FI-Infra do BTG migra para a B3 e amplia oferta de fundos atrelados ao CDI
O BTG Pactual Dívida Infra CDI, fundo de infraestrutura (FI-Infra) gerido pela BTG Pactual Asset, anunciou a migração de suas cotas do mercado de balcão organizado para o mercado de bolsa, onde passará a ser negociado sob o ticker BCDI11.
Em fato relevante, o veículo informou que a mudança tem como objetivo alinhar a negociação dos papéis à dinâmica operacional e de liquidez do ambiente tradicional da B3, sem gerar custos ou impactos financeiros para os atuais cotistas.
O início dos negócios no segmento listado está previsto para ocorrer em 4 de agosto, embora o cronograma possa ser alterado caso haja solicitação da própria bolsa.
Como funcionam os FI-Infras?
Os FI-Infras investem majoritariamente em debêntures incentivadas, que são títulos de dívida emitidos por empresas para financiar projetos de infraestrutura e que contam com benefícios tributários previstos em lei.
Para o investidor pessoa física, uma das principais vantagens desses veículos é a isenção de Imposto de Renda tanto sobre os rendimentos distribuídos pelos fundos quanto sobre o ganho de capital obtido na venda das cotas, desde que observadas as regras aplicáveis à categoria.
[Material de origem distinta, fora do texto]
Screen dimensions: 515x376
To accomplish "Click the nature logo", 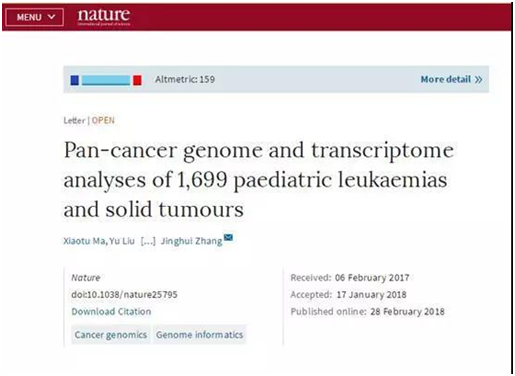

Por outro lado, assim como todo tipo de investimento, os FI-Infras também estão sujeitos a riscos, como a qualidade de crédito dos emissores das debêntures, as condições do mercado de renda fixa e a oscilação do preço dos papéis.
FI-Infra atrelado ao CDI
No caso do BTG Pactual Dívida Infra CDI, a migração para o mercado de bolsa amplia a oferta de FI-Infras listados na B3 — uma classe que ainda reúne poucos veículos, especialmente aqueles com estratégia de retorno atrelada ao CDI.
Atualmente, o BCDI11, que busca entregar retorno equivalente a CDI +1,25% ao ano, possui patrimônio líquido de R$ 191,5 milhões e mantém 94% de sua carteira alocada em debêntures incentivadas. Os outros 6% estão em caixa.
De acordo com seu relatório gerencial mais recente, o portfólio reúne 58 ativos de diferentes segmentos da infraestrutura.
O maior peso está em saneamento (25,5%), seguido por geração de energia (12,8%), dívida pública (10,1%), rodovias (8,6%), biometano (7%), transportes (6,3%) e óleo e gás (5,4%).

Recentemente, o fundo concluiu sua segunda emissão de cotas, por meio de uma oferta pública destinada à captação de novos recursos.
Em junho, inclusive, o BCDI11 distribuiu R$ 1,20 por cota em rendimentos para os investidores que já faziam parte da base antes da emissão.
Já os cotistas que ingressaram por meio da oferta receberam R$ 0,30 por papel, devido ao período diferente de exposição aos ativos da carteira.
De acordo com a gestão, a partir da próxima distribuição os proventos passarão a ser pagos no mesmo valor para todos os investidores.
Atualmente, o veículo apresenta dividend yield (retorno em dividendos) anualizado de aproximadamente 12,7%.